Pakistani officials strongly deny
that the Taliban are receiving sanctuary in their territory.
"There is no truth to the allegations
that Taliban have bases in Quetta to harm the interests of President Hamid
Karzai's government," Brig. Javed Iqbal Cheema said Tuesday. As head of
the Interior Ministry's crisis unit, Cheema is in charge of cooperating
with the United States in the war on terrorism.
Pakistan was a strong supporter
of the Taliban regime, but switched sides following the Sept. 11 attacks
and has become a key ally of the United States. Still, rogue elements of
the military and intelligence services are believed to have maintained
old allegiances.
The sharp rise in attacks comes
as the West scrambles to increase its commitment in the country, a change
of heart that analysts complain may be too-little-too-late after two years
of foot-dragging.
President Bush earlier this month
asked Congress for an additional $800 million for Afghan reconstruction,
and NATO last week began assessing whether to expand a 5,000-strong peacekeeping
mission beyond the capital, Kabul.
In Ghazni, Mohammed Chaos Aolya,
the director of the Red Crescent Society here, said police were slow to
react when he received an urgent phone call on Aug. 13 from a frantic worker
injured in the Taliban attack.
"They are all afraid to do anything,"
Aolya said. "The police didn't want to come with us to the area, so I myself
went and brought the dead bodies back and tended to the wounded."

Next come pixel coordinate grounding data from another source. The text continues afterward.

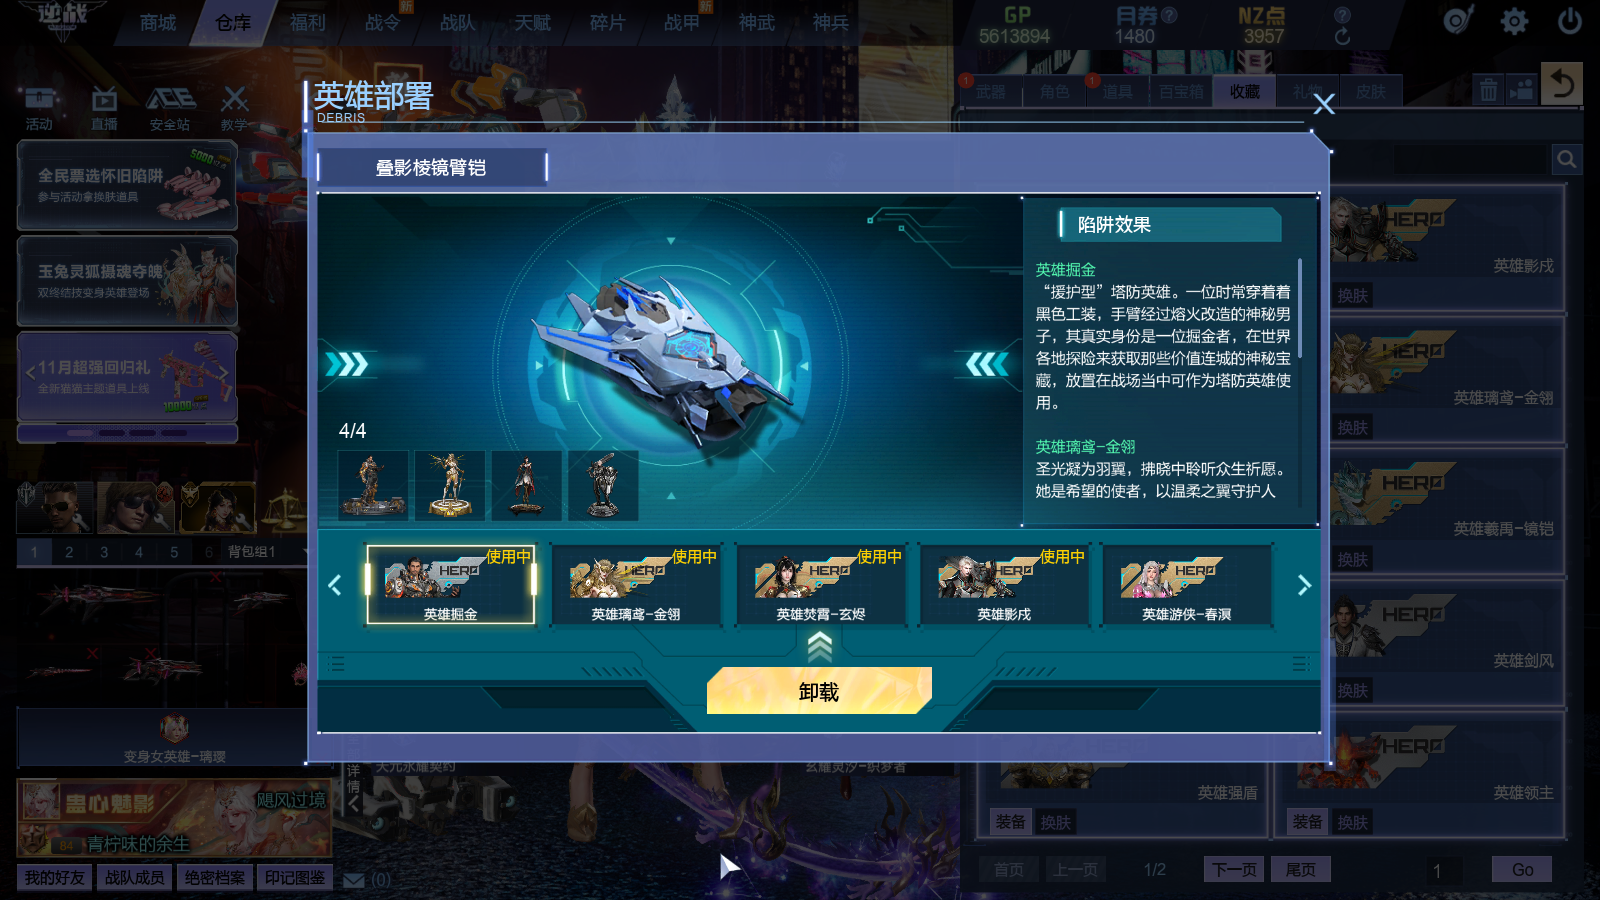The height and width of the screenshot is (900, 1600).
Task: Click the trash bin icon
Action: (1489, 90)
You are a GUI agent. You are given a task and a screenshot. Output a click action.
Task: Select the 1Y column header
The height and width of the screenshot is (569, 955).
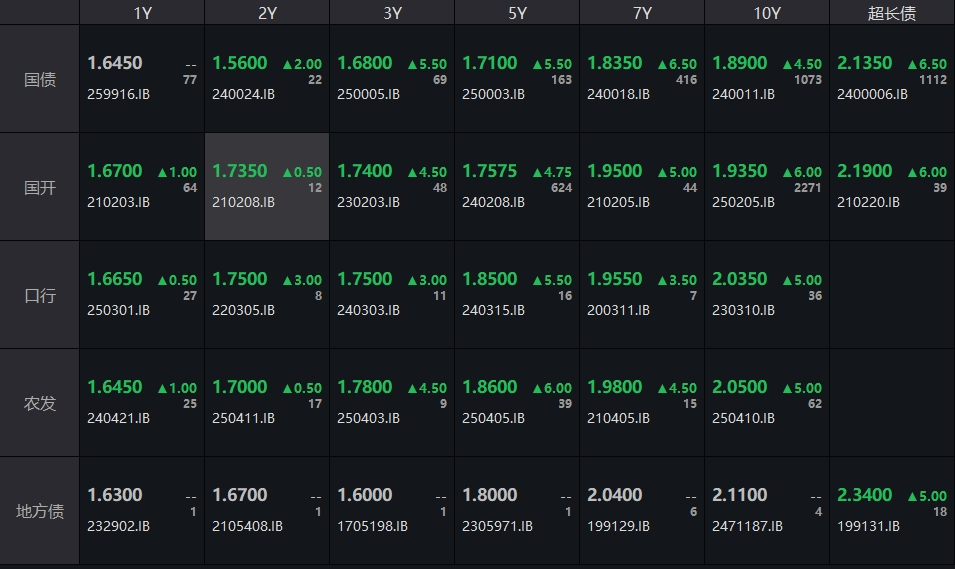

Aolya said anybody familiar with
the province knows that "Taliban and al-Qaida walk around freely during
the day." He said Taliban supporters no longer wear the black turbans favored
by the religious militia during its rule, but don't otherwise do much to
hide.
He also blamed the United States
for not doing enough to eradicate the group.
"They have cut down the Taliban
but they have left the roots remaining, and now this plague is growing
back," he said, adding that nearly all shipments of blankets and food to
the region have been halted since the attack on his workers. "Ghazni is
a poor province. This is hurting every man, woman and child."

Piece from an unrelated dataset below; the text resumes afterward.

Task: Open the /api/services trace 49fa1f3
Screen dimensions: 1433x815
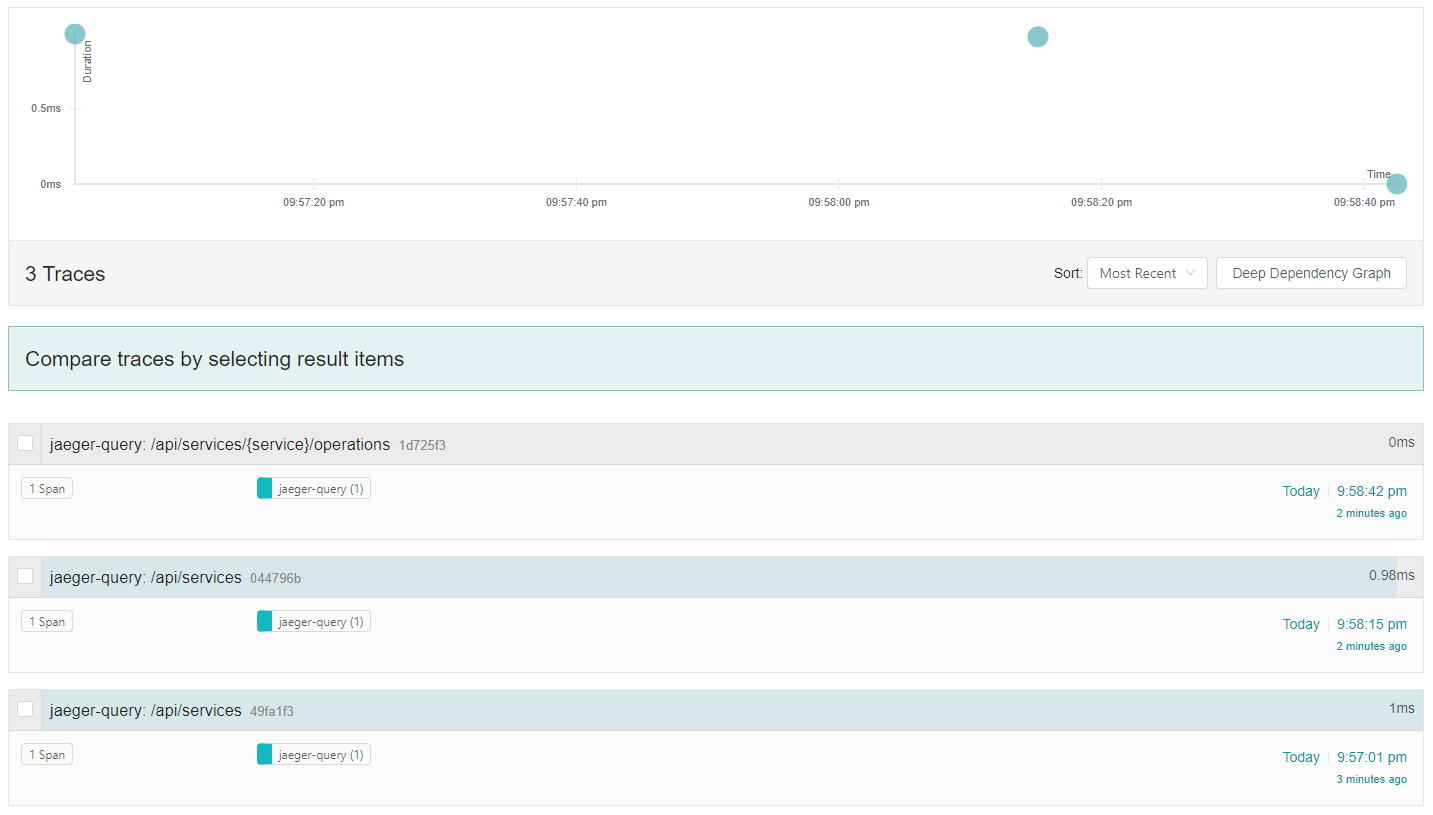Action: 146,710
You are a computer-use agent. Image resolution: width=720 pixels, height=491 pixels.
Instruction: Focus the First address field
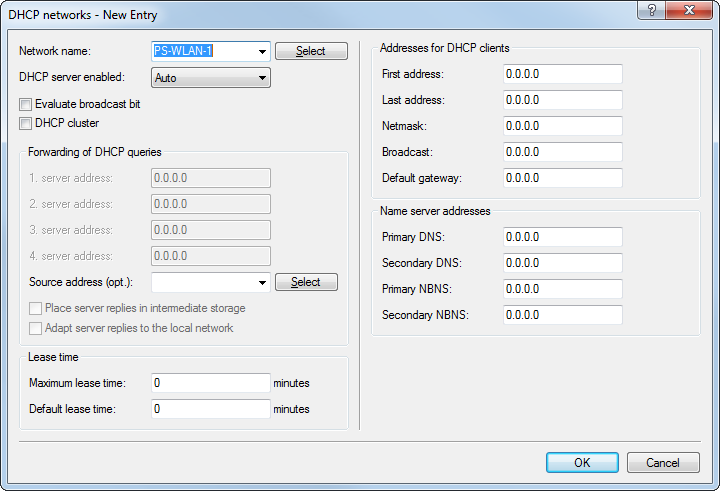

Officials' fears of taking on the
Taliban may be justified.
On Sept. 17, a remote-control bomb
went off as the provincial police chief, Mohammed Ismail Aziz, was returning
home from work. The bomb killed four people and shattered Aziz's car, but
he escaped with minor shrapnel injuries.
Over the weekend, the bearlike police
chief was interviewed by AP as he convalesced in a long room, receiving
good wishes from about 100 supporters seated on colorful pillows and Afghan
blankets.
"We have arrested several Taliban
and we knew that they have a big plan to assassinate high officials in
the province," Aziz said. "They have delivered letters at night threatening
people not to send their children to school, they burned down a school
and have burned down health clinics. They want to show that the security
situation is not good. They want to stop the reconstruction."
Afghan officials have called on
the United States to pressure Islamabad to crack down on the Taliban, much
as it has on al-Qaida fugitives on its territory.
"If you leave Afghanistan the way
it was it will slip back into chaos and again become a place of terrorism,"
said Jalali, the interior minister. "The cost of security in Afghanistan
is far less than the cost of insecurity, not only for Afghanistan, but
for America and for the world at large."